The European Court of Human Rights (ECtHR) has found Turkey guilty of violating the right to life in a violent police operation that killed 12 prisoners and wounded nearly 50 others at İstanbul’s Bayrampaşa Prison in 2000.
The notorious police operation in December 2000, known as “Hayata Dönüş” (Return to Life), at Bayrampaşa Prison came after prisoners in various Turkish jails went on a hunger strike in October 2000 in protest of plans for “F-type” prisons, intended to introduce smaller detention units for inmates.
In December 2000 a team of mediators held talks with the strikers, and a delegation from the European Committee for the Prevention of Torture (CPT) traveled to Turkey. However, no solution could be found.

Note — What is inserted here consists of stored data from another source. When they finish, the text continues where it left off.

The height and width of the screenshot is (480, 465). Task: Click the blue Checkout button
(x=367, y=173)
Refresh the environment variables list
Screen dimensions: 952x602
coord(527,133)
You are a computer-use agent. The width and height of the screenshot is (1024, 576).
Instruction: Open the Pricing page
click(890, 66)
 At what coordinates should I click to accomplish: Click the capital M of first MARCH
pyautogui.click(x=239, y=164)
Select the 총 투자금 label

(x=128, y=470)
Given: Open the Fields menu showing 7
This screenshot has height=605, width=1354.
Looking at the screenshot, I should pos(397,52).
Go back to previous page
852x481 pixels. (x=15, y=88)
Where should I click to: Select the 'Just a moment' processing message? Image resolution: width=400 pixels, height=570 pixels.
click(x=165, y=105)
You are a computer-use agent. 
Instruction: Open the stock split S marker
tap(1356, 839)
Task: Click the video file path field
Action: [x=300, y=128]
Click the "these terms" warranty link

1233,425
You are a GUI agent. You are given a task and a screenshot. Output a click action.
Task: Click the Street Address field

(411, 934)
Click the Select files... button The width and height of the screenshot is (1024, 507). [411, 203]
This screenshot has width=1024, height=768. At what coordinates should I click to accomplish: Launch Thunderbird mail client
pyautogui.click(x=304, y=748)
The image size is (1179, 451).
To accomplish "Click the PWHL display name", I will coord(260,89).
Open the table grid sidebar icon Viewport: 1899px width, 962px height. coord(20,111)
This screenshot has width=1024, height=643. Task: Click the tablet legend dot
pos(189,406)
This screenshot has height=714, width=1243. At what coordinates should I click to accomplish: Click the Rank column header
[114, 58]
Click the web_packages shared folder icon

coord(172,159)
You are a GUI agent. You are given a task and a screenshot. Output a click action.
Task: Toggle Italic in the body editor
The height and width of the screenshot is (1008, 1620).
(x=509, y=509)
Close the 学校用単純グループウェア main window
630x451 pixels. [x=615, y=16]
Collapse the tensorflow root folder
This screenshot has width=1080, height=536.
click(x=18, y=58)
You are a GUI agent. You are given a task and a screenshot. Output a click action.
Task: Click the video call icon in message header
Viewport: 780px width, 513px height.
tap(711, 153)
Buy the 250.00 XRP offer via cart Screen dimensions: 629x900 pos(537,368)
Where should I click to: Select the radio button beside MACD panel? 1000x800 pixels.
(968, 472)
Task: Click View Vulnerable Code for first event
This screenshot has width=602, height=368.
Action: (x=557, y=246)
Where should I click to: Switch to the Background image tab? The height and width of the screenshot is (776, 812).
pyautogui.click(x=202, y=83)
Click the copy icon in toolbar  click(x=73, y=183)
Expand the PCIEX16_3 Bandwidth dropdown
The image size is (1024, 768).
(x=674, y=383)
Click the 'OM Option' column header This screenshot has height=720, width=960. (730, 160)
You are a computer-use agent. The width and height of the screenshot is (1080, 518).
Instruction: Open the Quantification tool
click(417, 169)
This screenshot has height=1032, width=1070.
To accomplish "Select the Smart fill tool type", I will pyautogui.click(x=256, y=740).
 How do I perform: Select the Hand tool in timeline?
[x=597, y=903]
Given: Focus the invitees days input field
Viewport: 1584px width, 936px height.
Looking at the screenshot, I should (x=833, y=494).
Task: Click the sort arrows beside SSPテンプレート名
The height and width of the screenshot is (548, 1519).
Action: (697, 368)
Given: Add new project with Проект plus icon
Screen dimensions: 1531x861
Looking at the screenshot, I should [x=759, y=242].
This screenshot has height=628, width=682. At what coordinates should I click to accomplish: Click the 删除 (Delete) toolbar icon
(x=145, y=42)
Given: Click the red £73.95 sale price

On Dec. 18, 2000 the warden of Bayrampaşa Prison submitted for the prosecutor’s approval a request for intervention by security forces in order to provide the necessary medical treatment and prevent deaths. On Dec. 19 security forces intervened in the prison, but they were met with resistance from some prisoners who had firearms and inflammable products.
According to autopsies and fire service reports, those who died succumbed to carbon dioxide poisoning, gunshots or explosives.
Subsequently, relatives of the deceased and wounded applied to local courts and later to the ECtHR, and criminal proceedings over abuse of power were brought against prison security staff and the gendarmerie officers who took part in evacuating the prison.